NJ experts say spotted lanternfly has expanded its reach in 2020
The colder weather will kill off any adult lanternflies bugging New Jersey right now, but come spring, the destructive pest is predicted to continue its spread throughout the state.
The species native to China, and first confirmed in New Jersey in 2018, has since been recorded in all 21 counties. Right now, the highest populations persist in the counties closer to Pennsylvania, where the spotted lanternfly was detected in 2014.
"Their number and range expanded this year," said George Hamilton, chairman of the Department of Entomology in the School of Environmental and Biological Sciences at Rutgers University.
More than 70 plant species, including cultivated grapes and hops, are at risk with the presence of the spotted lanternfly. It's been found in commercial vineyards in New Jersey, according to Anne Nielsen, an associate professor in the Department of Entomology.

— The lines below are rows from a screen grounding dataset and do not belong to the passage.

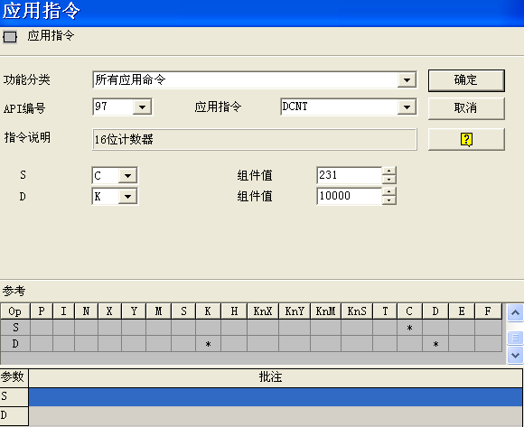This screenshot has height=427, width=524.
Task: Click the gray application instruction icon at top
Action: point(10,37)
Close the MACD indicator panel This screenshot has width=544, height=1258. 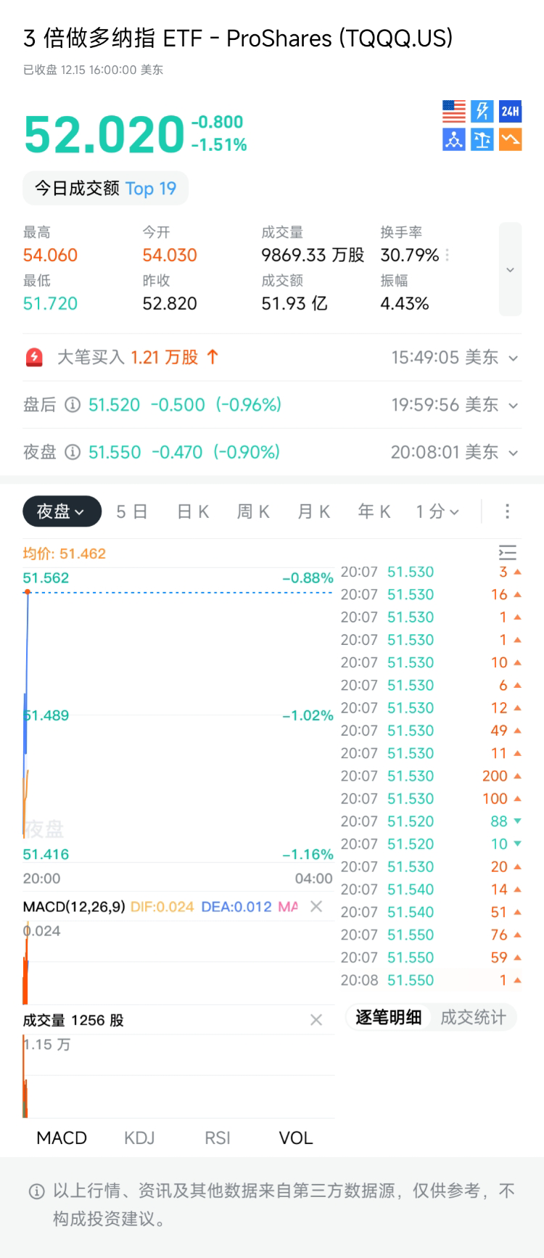pyautogui.click(x=316, y=906)
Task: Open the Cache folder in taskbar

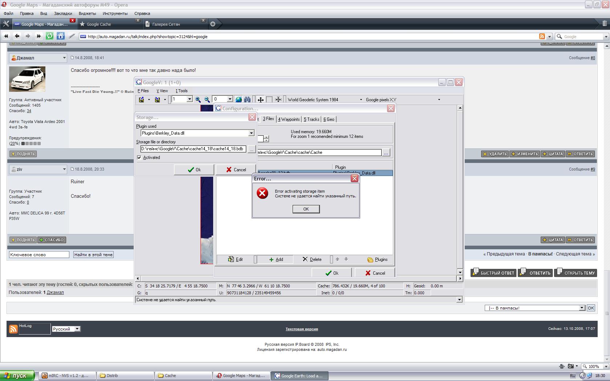Action: (x=183, y=376)
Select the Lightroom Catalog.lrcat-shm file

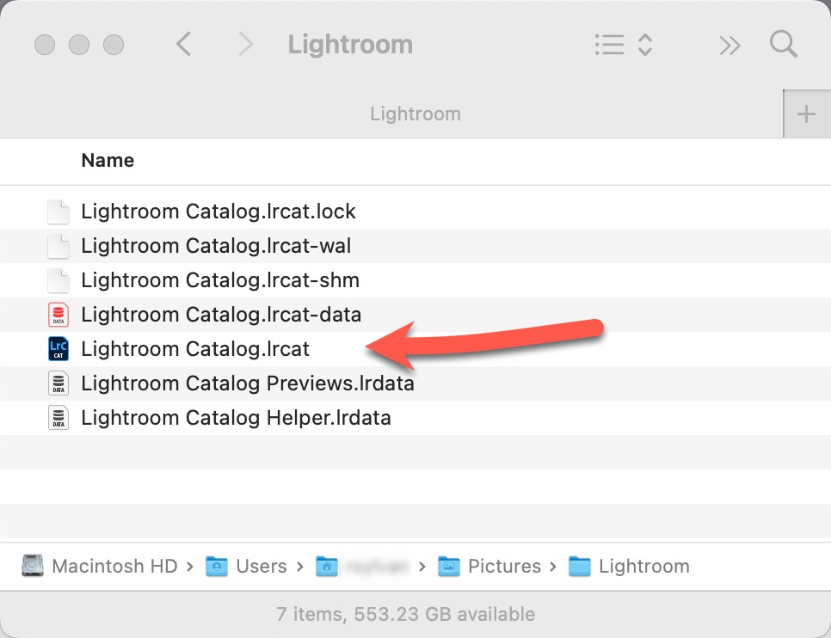(219, 280)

"For the general public, they're a nuisance pest. They're feeding in droves on landscape trees," Nielsen said.
Nielsen said research is too new to determine what's causing most of the spotted lanternfly's movement in New Jersey. They can travel naturally along the air currents, but are also known to latch on to cars and trucks.
"Hopefully the quarantine that the New Jersey Department of Agriculture established will help limit the spread of the hitchhiking bugs," Nielsen said.
Under the quarantine in place in Burlington, Camden, Gloucester, Hunterdon, Mercer, Salem, Somerset and Warren counties, people and businesses are required to inspect their vehicles for spotted lanternflies before traveling outside the quarantine area. They should also inspect firewood, paving stones and lawn equipment for egg masses before moving these items outside the zone.
"We might not see as high of numbers in some of our more urban areas or coastal areas, but the predictive maps on where spotted lanternfly will be do indicate it will be widespread throughout the state," Nielsen said.
This time of year is mating season, and egg laying has started. The state has asked that residents help rid the state of the pest by smashing the adults and scraping egg masses from trees.